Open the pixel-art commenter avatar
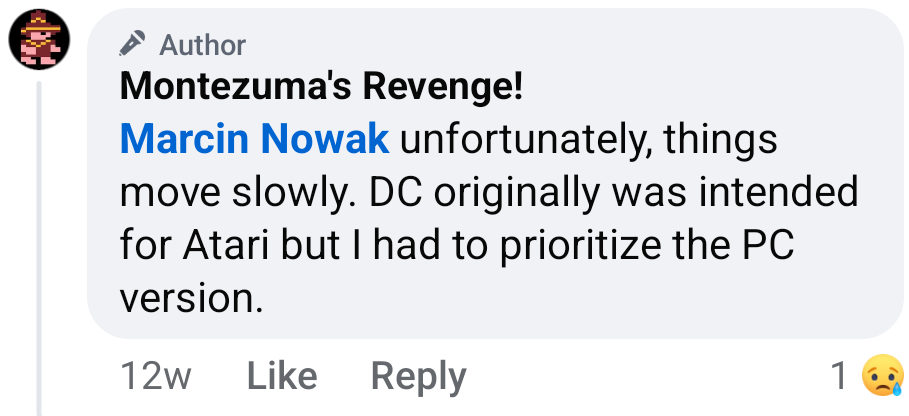This screenshot has height=416, width=909. pos(40,40)
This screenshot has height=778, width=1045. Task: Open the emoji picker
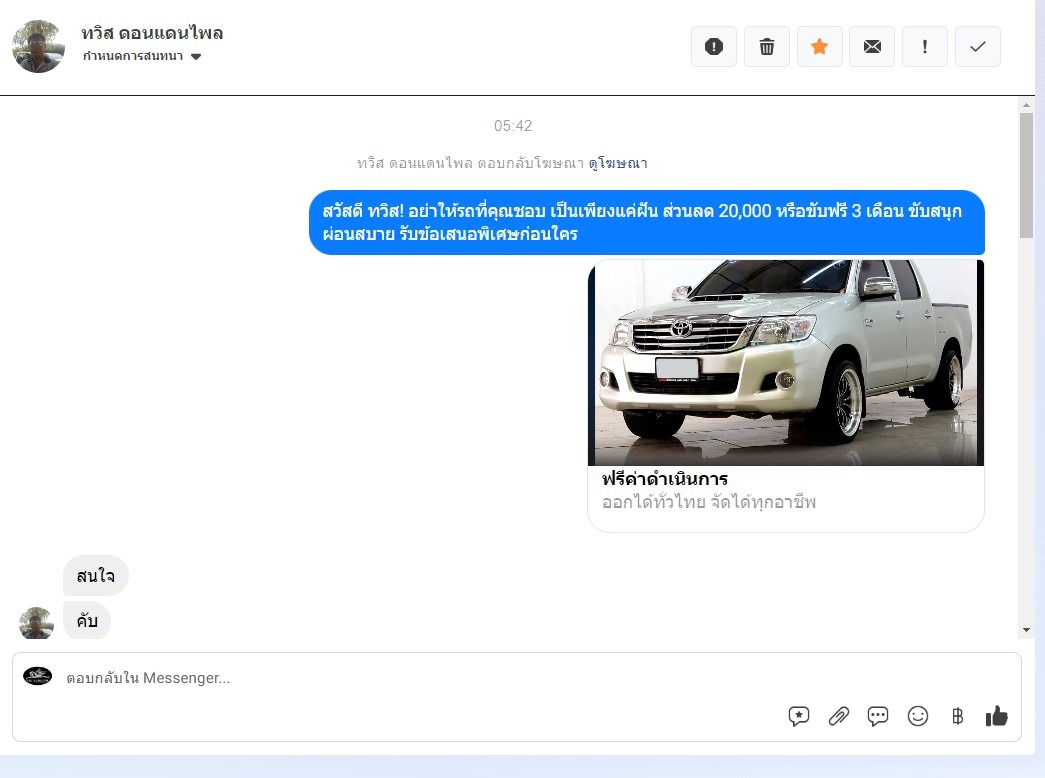918,716
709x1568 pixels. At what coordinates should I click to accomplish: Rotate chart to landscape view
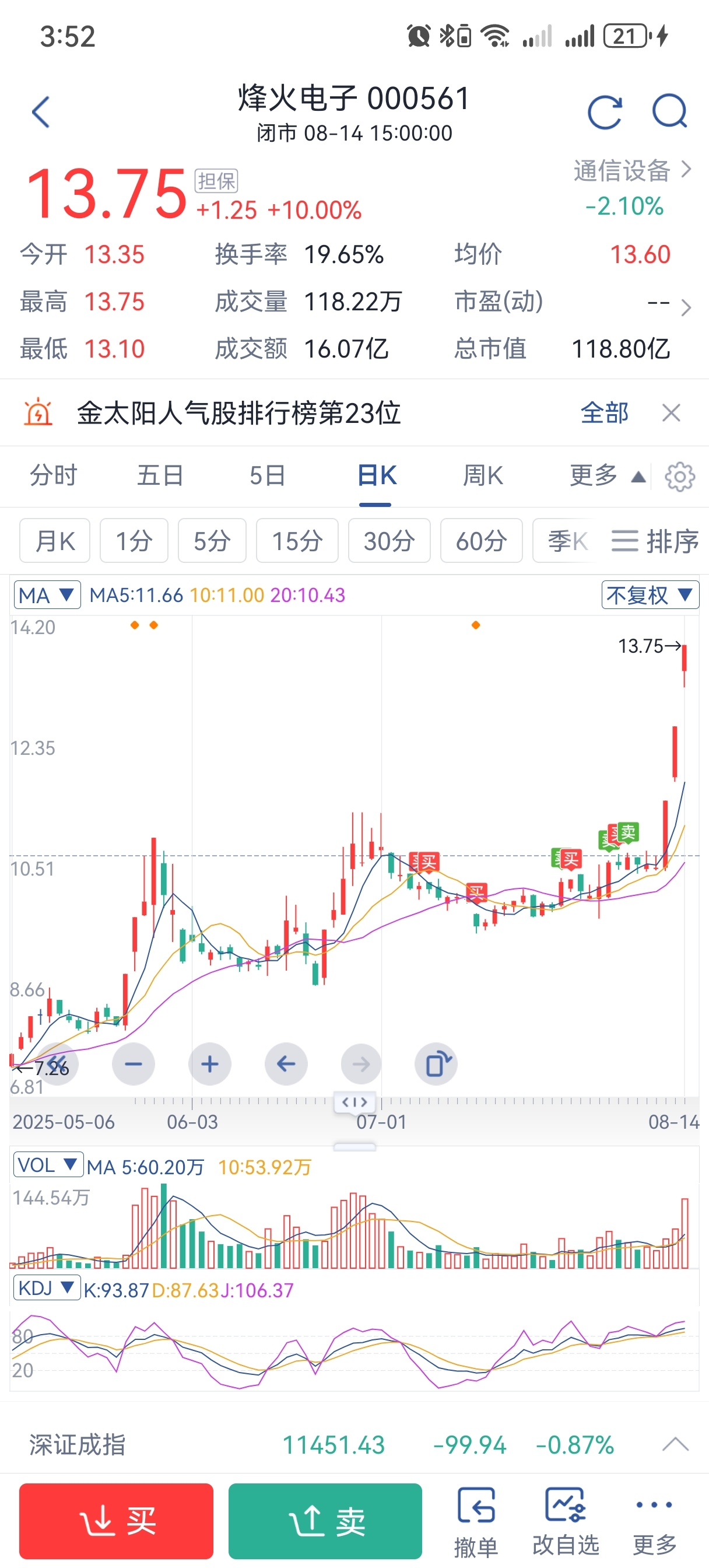(436, 1063)
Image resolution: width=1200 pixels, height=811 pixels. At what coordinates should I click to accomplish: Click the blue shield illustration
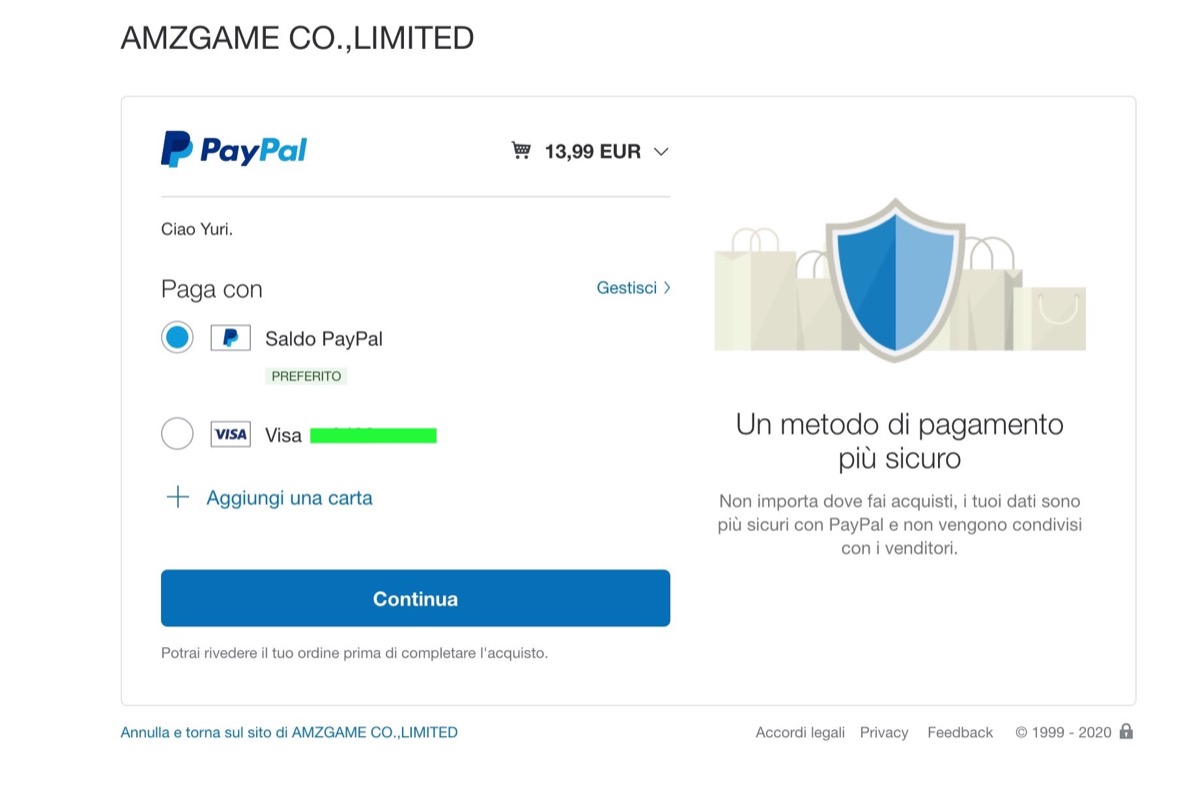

## What is expected
Your copy should run from the line that has "709x1568 pixels. At" through the last line above, exactly, with both ends in and pictures out.

## Answer section
709x1568 pixels. At what coordinates should I click to accomplish: Rotate chart to landscape view
(436, 1063)
Image resolution: width=1200 pixels, height=811 pixels. At what coordinates should I click to accomplish: Click the blue shield illustration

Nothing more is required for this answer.